EXTRACTED RECORDS:
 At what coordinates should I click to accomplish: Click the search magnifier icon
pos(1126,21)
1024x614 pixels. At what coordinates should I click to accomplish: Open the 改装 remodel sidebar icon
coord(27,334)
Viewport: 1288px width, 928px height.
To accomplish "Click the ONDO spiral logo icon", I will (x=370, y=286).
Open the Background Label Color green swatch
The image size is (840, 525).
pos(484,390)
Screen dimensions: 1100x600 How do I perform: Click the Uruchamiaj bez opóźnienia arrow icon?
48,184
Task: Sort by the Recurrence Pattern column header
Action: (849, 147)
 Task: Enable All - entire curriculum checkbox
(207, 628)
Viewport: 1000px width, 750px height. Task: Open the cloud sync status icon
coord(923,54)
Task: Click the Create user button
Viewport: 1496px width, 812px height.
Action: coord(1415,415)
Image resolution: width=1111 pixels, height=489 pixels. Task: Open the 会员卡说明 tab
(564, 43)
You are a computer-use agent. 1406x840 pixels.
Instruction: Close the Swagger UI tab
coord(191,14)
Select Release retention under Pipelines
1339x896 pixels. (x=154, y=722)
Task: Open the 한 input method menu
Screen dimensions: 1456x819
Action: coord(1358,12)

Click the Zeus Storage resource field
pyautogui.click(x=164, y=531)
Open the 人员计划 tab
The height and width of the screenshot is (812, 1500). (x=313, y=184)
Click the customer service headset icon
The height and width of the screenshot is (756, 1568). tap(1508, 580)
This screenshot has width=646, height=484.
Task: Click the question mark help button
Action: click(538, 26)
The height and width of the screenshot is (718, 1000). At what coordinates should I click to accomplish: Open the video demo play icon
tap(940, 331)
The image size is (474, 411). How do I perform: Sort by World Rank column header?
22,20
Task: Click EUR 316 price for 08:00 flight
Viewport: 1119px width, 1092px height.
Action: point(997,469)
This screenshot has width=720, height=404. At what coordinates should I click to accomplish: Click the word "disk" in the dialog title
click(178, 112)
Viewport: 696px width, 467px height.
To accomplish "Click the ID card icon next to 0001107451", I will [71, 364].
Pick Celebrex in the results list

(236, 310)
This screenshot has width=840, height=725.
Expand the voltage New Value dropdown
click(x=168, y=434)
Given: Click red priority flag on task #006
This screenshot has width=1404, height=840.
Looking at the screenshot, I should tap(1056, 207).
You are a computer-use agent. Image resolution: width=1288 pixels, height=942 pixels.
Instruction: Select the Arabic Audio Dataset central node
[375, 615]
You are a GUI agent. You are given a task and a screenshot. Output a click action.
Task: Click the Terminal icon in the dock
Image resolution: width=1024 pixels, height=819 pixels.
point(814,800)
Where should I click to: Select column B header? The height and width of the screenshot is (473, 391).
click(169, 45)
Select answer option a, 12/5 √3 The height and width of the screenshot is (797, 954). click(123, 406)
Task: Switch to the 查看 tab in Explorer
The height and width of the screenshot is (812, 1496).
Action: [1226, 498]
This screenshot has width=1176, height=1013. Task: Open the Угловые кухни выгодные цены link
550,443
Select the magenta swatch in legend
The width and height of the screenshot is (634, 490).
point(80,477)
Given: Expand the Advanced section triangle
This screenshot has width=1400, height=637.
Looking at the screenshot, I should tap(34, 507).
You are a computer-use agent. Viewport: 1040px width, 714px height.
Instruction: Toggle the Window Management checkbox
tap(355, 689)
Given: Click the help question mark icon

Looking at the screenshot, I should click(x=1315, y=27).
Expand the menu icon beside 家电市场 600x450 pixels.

EXERCISE BRIEF: Determine how many lines of the records above contain the string "mark". Give only the number.

WRITTEN REPLY: 2